A genius high school chemistry student takes a test

A genius high school chemistry student takes a test, gets his score back and is dismayed to find that he missed exactly one question and thus would not be accepted to his university of choice. He is especially bummed because the question he missed was “How many valence electrons does a Hydrogen atom have?” In his haste to complete the test, he had answered 2.

Depressed and despairing, he takes a walk alone along a beach and is lost in thought when he trips on a metal object in the sand. Picking it up, he finds it to be a brass oil lamp, and as his fingers brush the surface a genie suddenly appears. The genie thunders, “I can grant you any one wish, but you must answer now. What do you desire?” The student immediately replies, “I wish I had gotten that question right,” and the universe explodes.

This Exam Is FINAL

Two guys were taking Chemistry at the University of Mississippi. They did pretty well on all of the quizzes and the midterms and labs, such that going into the final they had a solid "A". These two friends were so confident going into the final that the weekend before finals week (even though the Chemistry final was on Monday), they decided to go up to the University of Tennessee and party with some friends.

They had a great time, however, with hangovers and everything, they overslept all day Sunday and didn't make it back to Mississippi until early Monday morning. Rather than taking the final then, they found their professor after the final to explain to him why they missed the final.

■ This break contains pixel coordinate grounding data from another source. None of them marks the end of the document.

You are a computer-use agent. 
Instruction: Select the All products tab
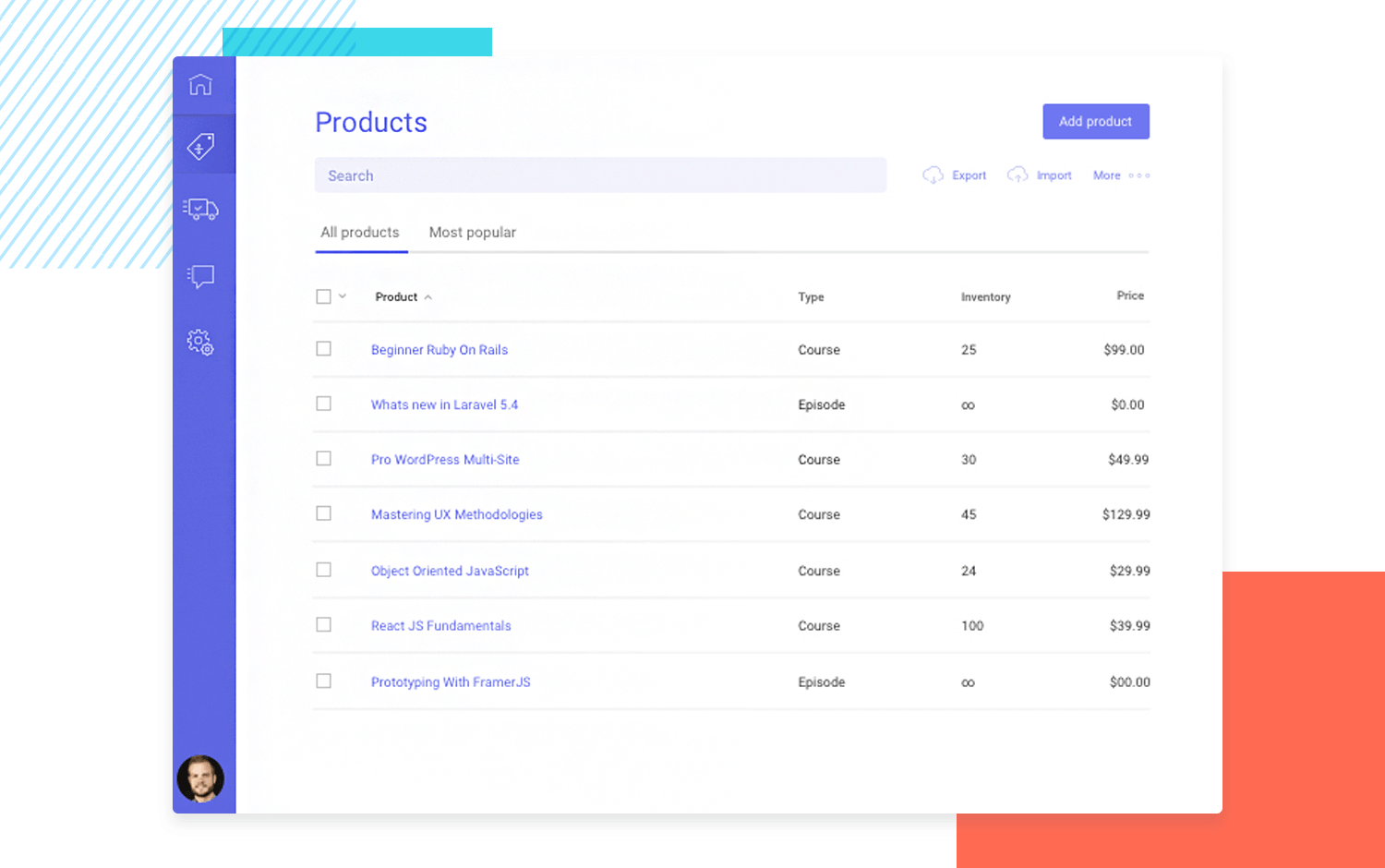pyautogui.click(x=360, y=233)
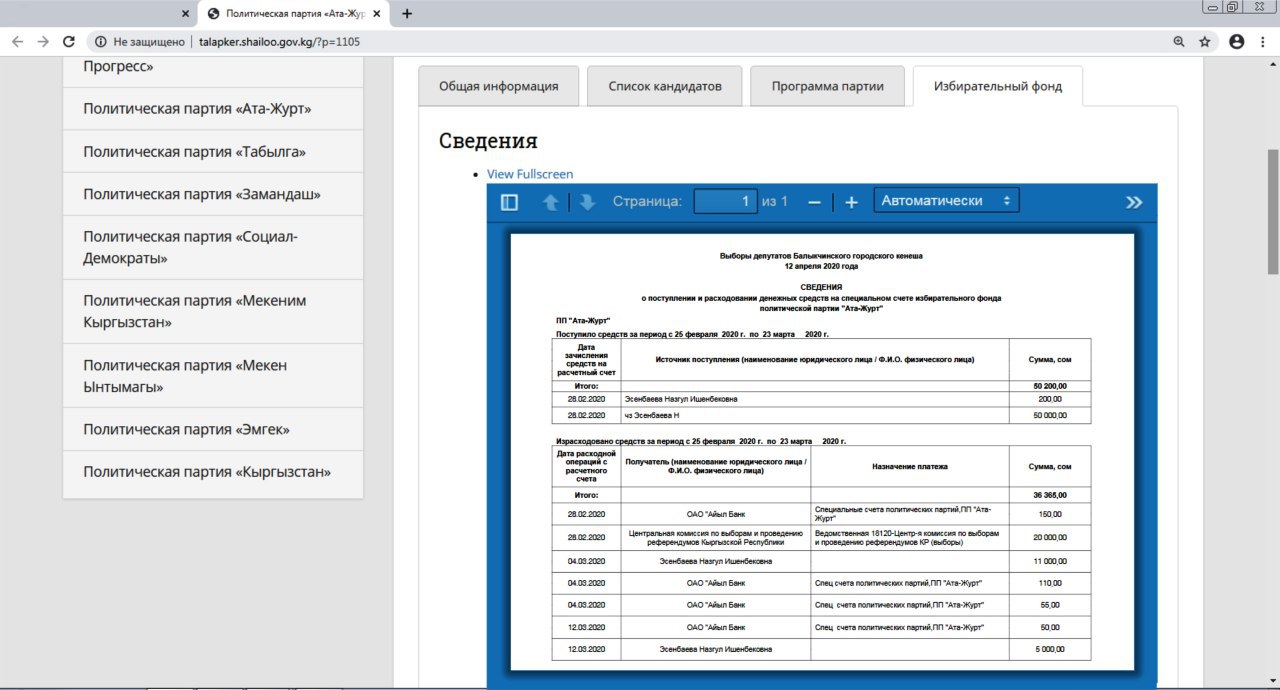
Task: Click the PDF page number field
Action: pyautogui.click(x=725, y=201)
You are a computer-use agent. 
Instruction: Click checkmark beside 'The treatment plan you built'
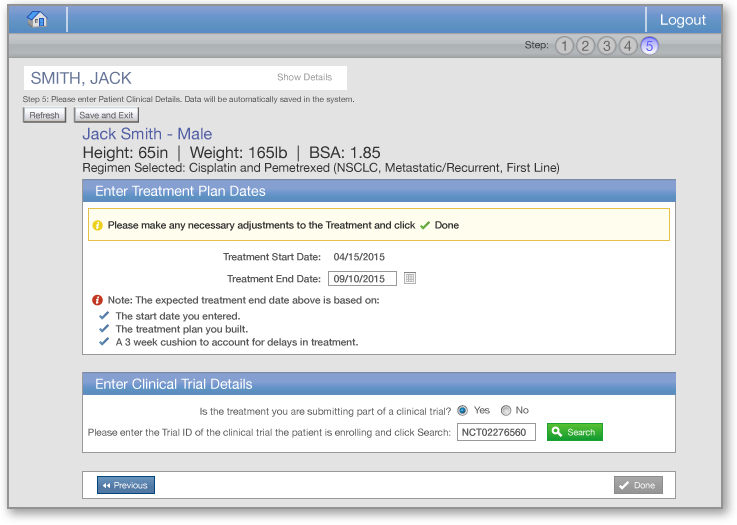104,329
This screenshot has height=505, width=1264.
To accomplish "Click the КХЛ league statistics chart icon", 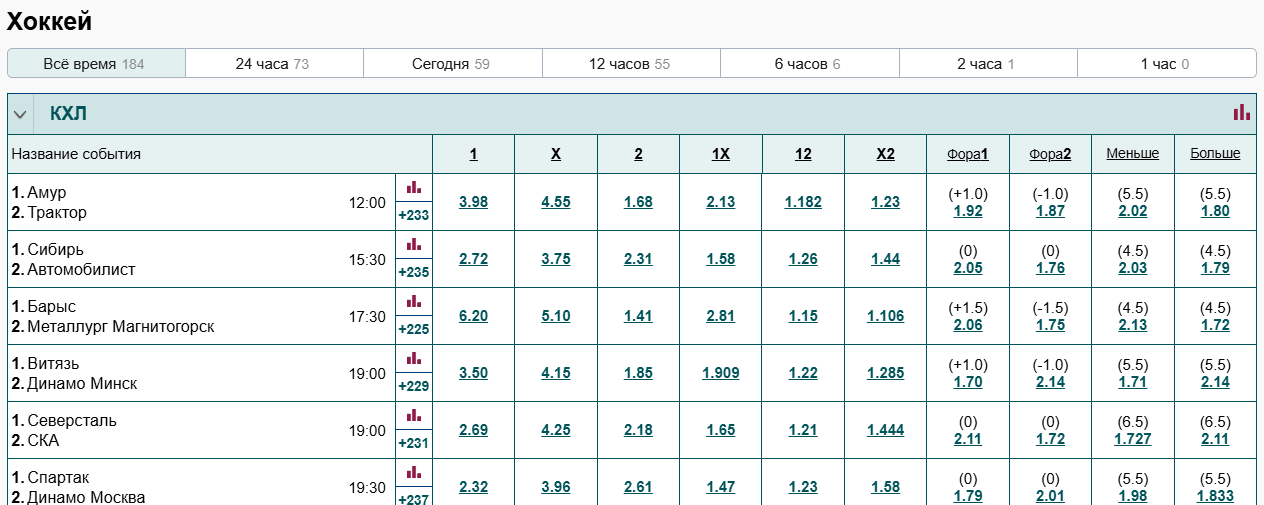I will coord(1242,113).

They told him that they went up to the University of Tennessee for the weekend, and had planned to come back in time to study, but that they had a flat tire on the way back, and didn't have a spare, and couldn't get help for a long time, so they were late in getting back to campus. The professor thought this over and told them they could make up the final on the following day. The two guys were elated and relieved. They studied that night and went in the next day for the final.

The professor placed them in separate rooms, and handed each of them a test booklet and told them to begin. They looked at the first problem, which was worth 5 points. It was something simple about Molarity & Solutions.

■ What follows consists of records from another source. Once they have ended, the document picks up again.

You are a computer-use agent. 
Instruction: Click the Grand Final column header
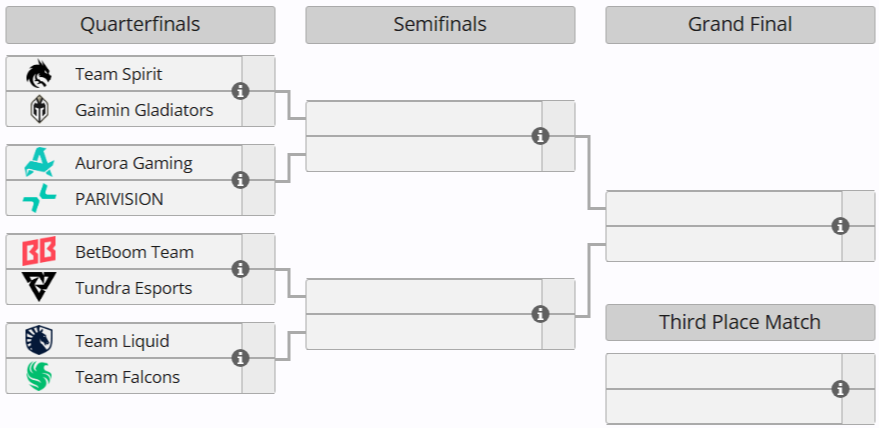[x=740, y=25]
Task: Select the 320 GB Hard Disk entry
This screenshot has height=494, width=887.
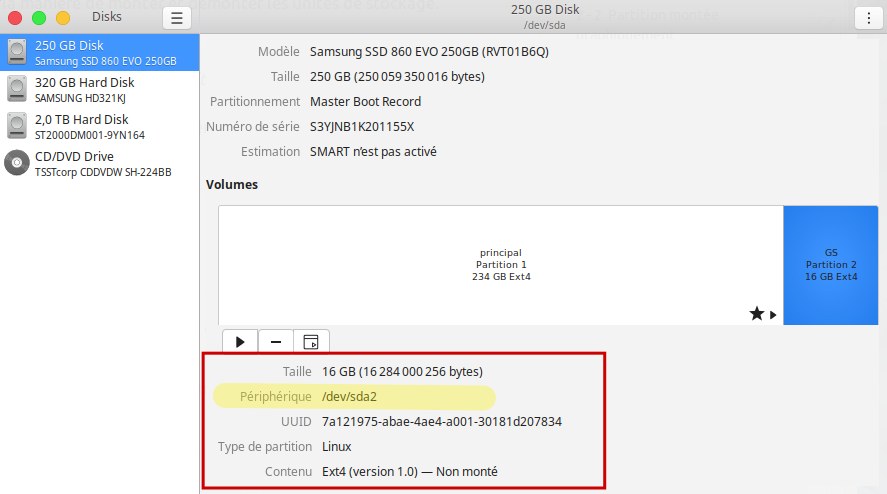Action: point(100,90)
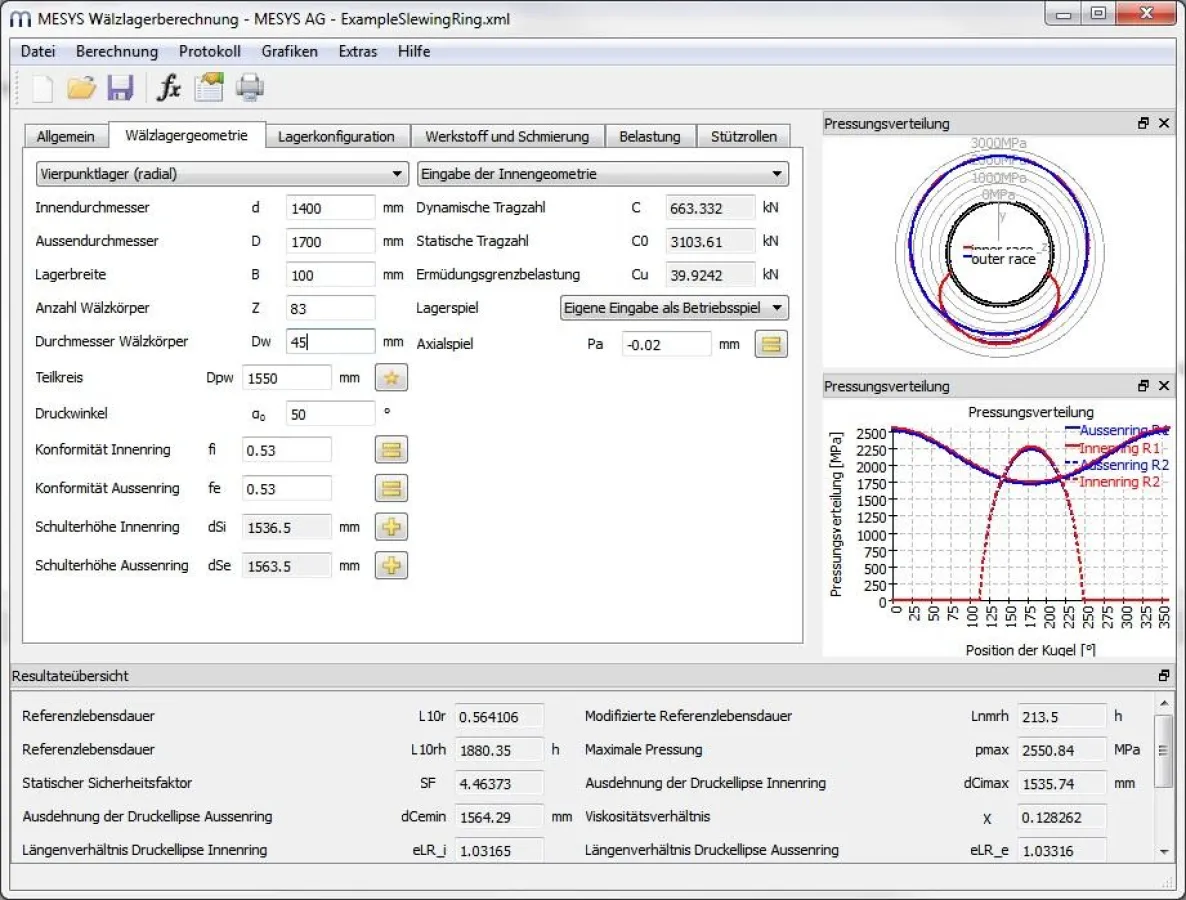1186x900 pixels.
Task: Open the Lagerspiel dropdown
Action: pos(674,308)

"Cool ," they thought. "This is going to be easy." They did that problem and then turned the page.

They were not prepared, however, for what they saw on this page. It said: (95 Points). Which tire?

An oldie but a goodie...

There were four University sophomores taking chemistry and all of them had an A so far. These four friends were so confident that the weekend before finals, they decided to visit some friends and have a big party. They had a great time but, after all the hearty partying, they slept all day Sunday and didn't make it back to school until early Monday morning.

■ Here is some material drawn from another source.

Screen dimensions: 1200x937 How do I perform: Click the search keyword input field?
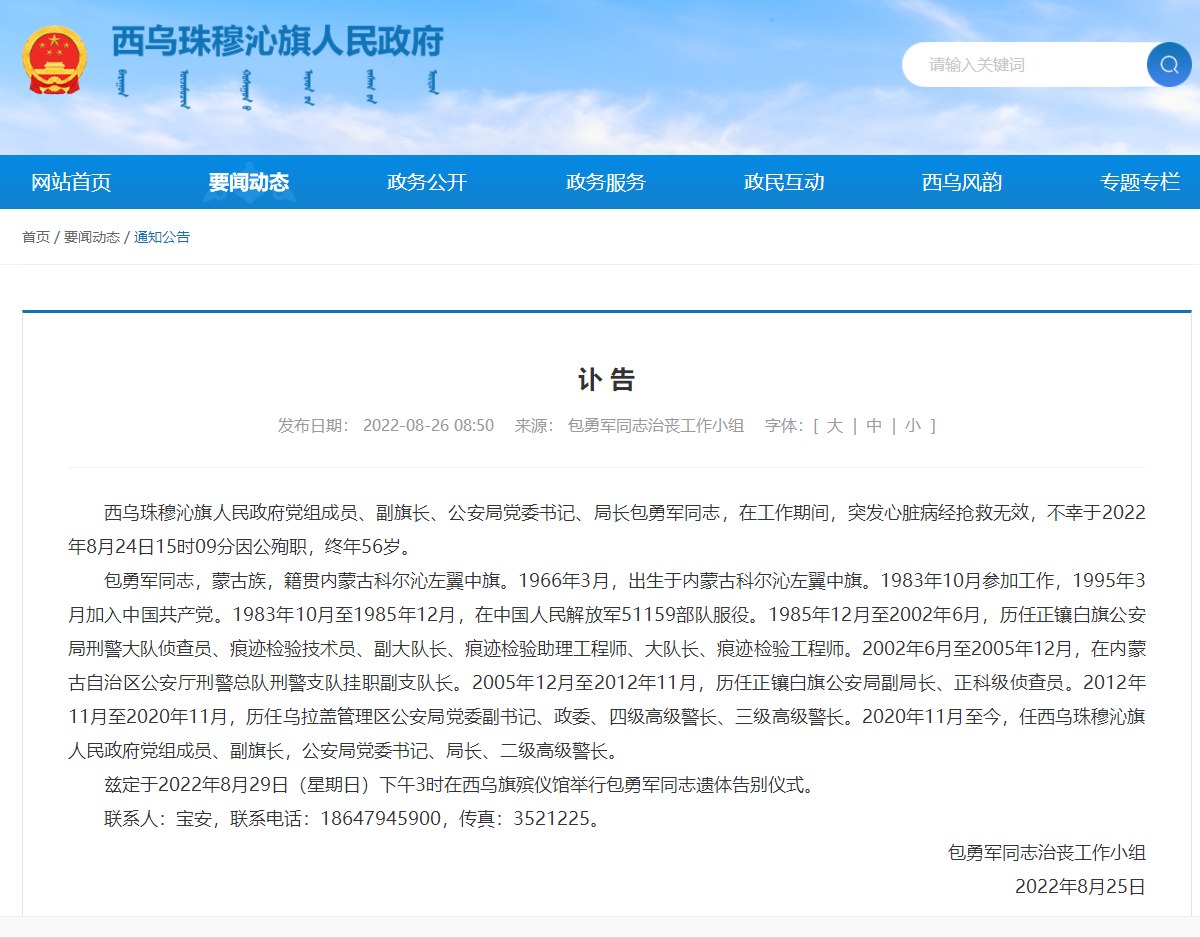[x=1010, y=64]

Rather than taking the final then, they decided that after the final they would explain to their professor why they missed it. They said that they visited friends but on the way back they had a flat tire. As a result, they missed the final. The professor agreed they could make up the final the next day. The guys were excited and relieved. They studied that night for the exam.

The next day the Professor placed them in separate rooms and gave them each the 100 point exam. They quickly answered the first problem worth 5 points. Cool, they thought! Each one in separate rooms, thought this was going to be easy. Then they turned the page. On the second page was written...

For 95 points: Which tire? ____

You're not supposed to understand, it's.. (science joke)

A student is in biology lecture when the professor gets to a part he doesn't understand. The student asks, "I don't understand, why does this happen?" The professor answers, "You're not supposed to understand, it's chemistry."

So the student later takes a chemistry lecture and the professor gets to a part he doesn't understand. The student asks, "I don't understand, why does this happen?" The professor answers, "You're not supposed to understand, it's quantum mechanics."

So the student later takes a quantum mechanics course and the professor gets to a part he doesn't understand. The student asks, "I don't understand, why does this happen?" The professor answers, "You're not supposed to understand, it's quantum mechanics."

This must have been written before cell phones

Two guys were taking Chemistry at the University of Mississippi. They did pretty well on all of the quizzes and the midterms and labs, such that going into the final they had a solid "A". These two friends were so confident going into the final that the weekend before finals week (even though the Chemistry final was on Monday), they decided to go up to the University of Tennessee and party with some friends.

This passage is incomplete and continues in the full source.